Né en 1924, aveugle à huit ans, résistant à dix-sept, membre du mouvement Défense de la France, Jacques Lusseyran est arrêté en 1943 par la Gestapo, incarcéré à Fresnes puis déporté à Buchenwald. Libéré après un an et demi de captivité, il écrit Et la lumière fut et part enseigner la littérature aux États-Unis, où il devient « The Blind Hero of the French Resistance ». Il meurt, en 1971, dans un accident de voiture. Il avait quarante-sept ans.

★★★★★ Que du bonheur !

Critique

Voici une biographie menée au pas de charge. Et c’est cohérent puisqu’il s’agit de raconter la vie incroyable de Jacques Lusseyran qui à la suite d’un accident qui le rendra aveugle à l’âge de huit ans redoublera ensuite d’énergie, d’appétit, d’intelligence pour prendre sa vie à bras le corps tout en faisant « s’élever âme et forces de l’esprit ».

Et la lumière fut. … pour lui, comme le titre qu’il donnera ensuite à son autobiographie, une fois rescapé des camps, car avec sa cécité, il a décidé de ne voir qu’avec son cœur et son courage ;  » les yeux ne font pas le regard « .

C’est grâce à un entourage familial et amical intelligent et humaniste, que celui qui ignore la rancœur autant que le regret apporte au monde une belle leçon d’optimisme, de culture et de courage.
Son « amitié éthique » avec Jean Besniée, ainsi que la fin tragique de son grand ami sont d’une beauté à pleurer.
Avec une plume enlevée et admirative, et c’est légitime, Jérôme GARCIN dresse le portrait incroyable d’un  » homme-livre » qui dira que la cécité l’a rendu plus heureux encore, plus affamé de ce que la terre peut lui offrir, mais aussi le portrait de celui qui cultivera invariablement l’humilité là où d’autres s’enorgueillissent à tout-va.

Cet homme qui affirmait que  » la liberté, est la lumière de l’âme » deviendra chef de réseau résistant à 17 ans, sera déporté à Buchenwald à 19 ans.
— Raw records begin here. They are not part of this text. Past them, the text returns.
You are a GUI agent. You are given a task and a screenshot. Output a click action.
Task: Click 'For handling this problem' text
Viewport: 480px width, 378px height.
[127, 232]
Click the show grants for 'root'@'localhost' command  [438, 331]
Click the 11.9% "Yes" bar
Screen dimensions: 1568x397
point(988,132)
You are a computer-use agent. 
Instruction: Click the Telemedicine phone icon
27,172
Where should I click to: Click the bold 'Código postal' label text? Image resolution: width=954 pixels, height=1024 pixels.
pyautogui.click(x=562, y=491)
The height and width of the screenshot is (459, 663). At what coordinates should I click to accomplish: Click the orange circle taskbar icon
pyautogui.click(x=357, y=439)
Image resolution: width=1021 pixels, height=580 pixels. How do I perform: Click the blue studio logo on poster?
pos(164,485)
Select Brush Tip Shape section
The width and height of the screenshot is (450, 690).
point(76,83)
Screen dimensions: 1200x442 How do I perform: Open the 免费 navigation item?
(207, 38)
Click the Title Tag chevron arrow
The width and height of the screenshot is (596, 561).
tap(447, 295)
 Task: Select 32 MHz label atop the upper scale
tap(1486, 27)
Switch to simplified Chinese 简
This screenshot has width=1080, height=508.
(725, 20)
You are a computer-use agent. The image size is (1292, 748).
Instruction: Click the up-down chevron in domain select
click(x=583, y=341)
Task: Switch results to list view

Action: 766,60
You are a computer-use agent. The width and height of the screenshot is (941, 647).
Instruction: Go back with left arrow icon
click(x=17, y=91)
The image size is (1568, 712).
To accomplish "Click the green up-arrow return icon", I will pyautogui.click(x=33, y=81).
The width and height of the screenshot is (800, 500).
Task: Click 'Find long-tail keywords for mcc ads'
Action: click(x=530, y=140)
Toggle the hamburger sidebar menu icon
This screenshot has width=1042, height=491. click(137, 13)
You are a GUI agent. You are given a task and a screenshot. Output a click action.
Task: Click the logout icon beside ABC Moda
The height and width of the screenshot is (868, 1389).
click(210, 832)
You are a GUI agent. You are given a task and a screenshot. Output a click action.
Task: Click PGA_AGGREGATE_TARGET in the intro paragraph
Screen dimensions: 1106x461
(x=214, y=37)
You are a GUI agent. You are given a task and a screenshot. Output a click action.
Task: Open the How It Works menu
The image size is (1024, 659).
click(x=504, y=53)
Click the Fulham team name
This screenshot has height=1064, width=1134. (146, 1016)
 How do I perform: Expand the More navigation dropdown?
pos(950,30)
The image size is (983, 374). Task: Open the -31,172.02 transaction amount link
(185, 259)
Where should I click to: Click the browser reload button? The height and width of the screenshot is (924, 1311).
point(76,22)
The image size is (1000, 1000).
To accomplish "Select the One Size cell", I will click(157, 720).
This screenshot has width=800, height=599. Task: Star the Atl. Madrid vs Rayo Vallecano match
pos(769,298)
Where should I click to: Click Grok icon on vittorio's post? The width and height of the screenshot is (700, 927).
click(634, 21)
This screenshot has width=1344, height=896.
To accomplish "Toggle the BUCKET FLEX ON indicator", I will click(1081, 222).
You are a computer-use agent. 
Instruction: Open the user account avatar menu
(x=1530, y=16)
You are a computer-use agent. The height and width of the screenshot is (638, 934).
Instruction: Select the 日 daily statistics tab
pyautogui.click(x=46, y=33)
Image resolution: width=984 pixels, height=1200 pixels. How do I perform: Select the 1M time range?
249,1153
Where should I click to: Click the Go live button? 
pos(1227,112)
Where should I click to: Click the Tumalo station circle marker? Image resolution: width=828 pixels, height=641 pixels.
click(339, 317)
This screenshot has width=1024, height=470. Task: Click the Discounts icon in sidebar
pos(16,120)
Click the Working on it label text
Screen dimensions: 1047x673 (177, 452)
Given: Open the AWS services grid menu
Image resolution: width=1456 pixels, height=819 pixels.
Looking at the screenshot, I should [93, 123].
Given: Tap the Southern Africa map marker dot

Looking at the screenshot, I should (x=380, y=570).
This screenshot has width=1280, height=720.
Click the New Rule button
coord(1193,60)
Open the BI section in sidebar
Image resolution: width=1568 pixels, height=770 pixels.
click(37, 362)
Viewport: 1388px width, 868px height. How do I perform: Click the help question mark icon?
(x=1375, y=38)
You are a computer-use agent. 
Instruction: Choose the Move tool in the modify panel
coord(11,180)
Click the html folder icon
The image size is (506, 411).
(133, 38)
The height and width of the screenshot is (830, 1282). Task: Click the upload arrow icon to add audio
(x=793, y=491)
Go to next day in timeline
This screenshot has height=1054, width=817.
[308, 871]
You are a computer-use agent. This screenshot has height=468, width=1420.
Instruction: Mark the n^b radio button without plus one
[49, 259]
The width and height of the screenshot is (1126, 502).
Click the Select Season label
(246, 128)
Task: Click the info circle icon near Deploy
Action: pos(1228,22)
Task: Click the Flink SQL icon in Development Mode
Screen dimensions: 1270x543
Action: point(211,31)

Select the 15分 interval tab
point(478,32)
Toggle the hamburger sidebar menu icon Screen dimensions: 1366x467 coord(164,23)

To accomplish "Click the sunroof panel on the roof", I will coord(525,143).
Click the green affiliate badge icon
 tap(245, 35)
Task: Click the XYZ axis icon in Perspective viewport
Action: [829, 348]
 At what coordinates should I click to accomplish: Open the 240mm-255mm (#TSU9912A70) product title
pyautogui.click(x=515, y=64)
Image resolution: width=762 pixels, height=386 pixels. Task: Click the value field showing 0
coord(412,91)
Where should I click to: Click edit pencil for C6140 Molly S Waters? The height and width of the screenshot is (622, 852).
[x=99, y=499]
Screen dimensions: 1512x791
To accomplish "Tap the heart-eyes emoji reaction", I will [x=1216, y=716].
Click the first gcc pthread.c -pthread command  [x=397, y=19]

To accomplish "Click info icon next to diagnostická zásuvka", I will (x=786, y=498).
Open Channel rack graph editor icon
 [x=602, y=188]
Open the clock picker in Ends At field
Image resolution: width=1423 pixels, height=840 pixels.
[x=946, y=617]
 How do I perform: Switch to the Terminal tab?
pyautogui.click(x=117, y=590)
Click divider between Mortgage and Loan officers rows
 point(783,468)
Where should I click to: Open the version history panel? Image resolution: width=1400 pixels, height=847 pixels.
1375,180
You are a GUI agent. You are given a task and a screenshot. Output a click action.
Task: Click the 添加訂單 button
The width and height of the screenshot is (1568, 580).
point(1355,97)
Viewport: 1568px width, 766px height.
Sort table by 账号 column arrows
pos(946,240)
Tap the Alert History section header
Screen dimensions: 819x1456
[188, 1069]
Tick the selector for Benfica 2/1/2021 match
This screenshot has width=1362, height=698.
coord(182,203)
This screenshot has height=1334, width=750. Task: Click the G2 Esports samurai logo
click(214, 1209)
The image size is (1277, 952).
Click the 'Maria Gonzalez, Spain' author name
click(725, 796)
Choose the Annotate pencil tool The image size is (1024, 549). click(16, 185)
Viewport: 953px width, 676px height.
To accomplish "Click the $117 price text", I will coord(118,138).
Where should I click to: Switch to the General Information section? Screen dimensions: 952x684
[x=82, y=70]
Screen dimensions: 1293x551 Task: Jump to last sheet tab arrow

C’est au final un « soldat de l’idéal  » qui n’est pas étudié à l’école et c’est bien regrettable.
Les pages sur sa survie dans les camps sont d’autant plus terribles que sa devise fut alors  » Il faut tout mettre à l’envers. Apprendre à mourir n’a pas de sens. Ce qu’il faut, c’est apprendre à vivre. »
La suite de sa vie montrera, à mon sens, qu’il ne s’en est jamais remis.
Quelle place notre société fait – elle à ceux qu’elle croit être différents, même quand la différence est gonflée d’intelligence et de volonté ?
C’est aussi un des messages essentiels que je retiens de cette lecture formidable. Et il y en a tant d’autres.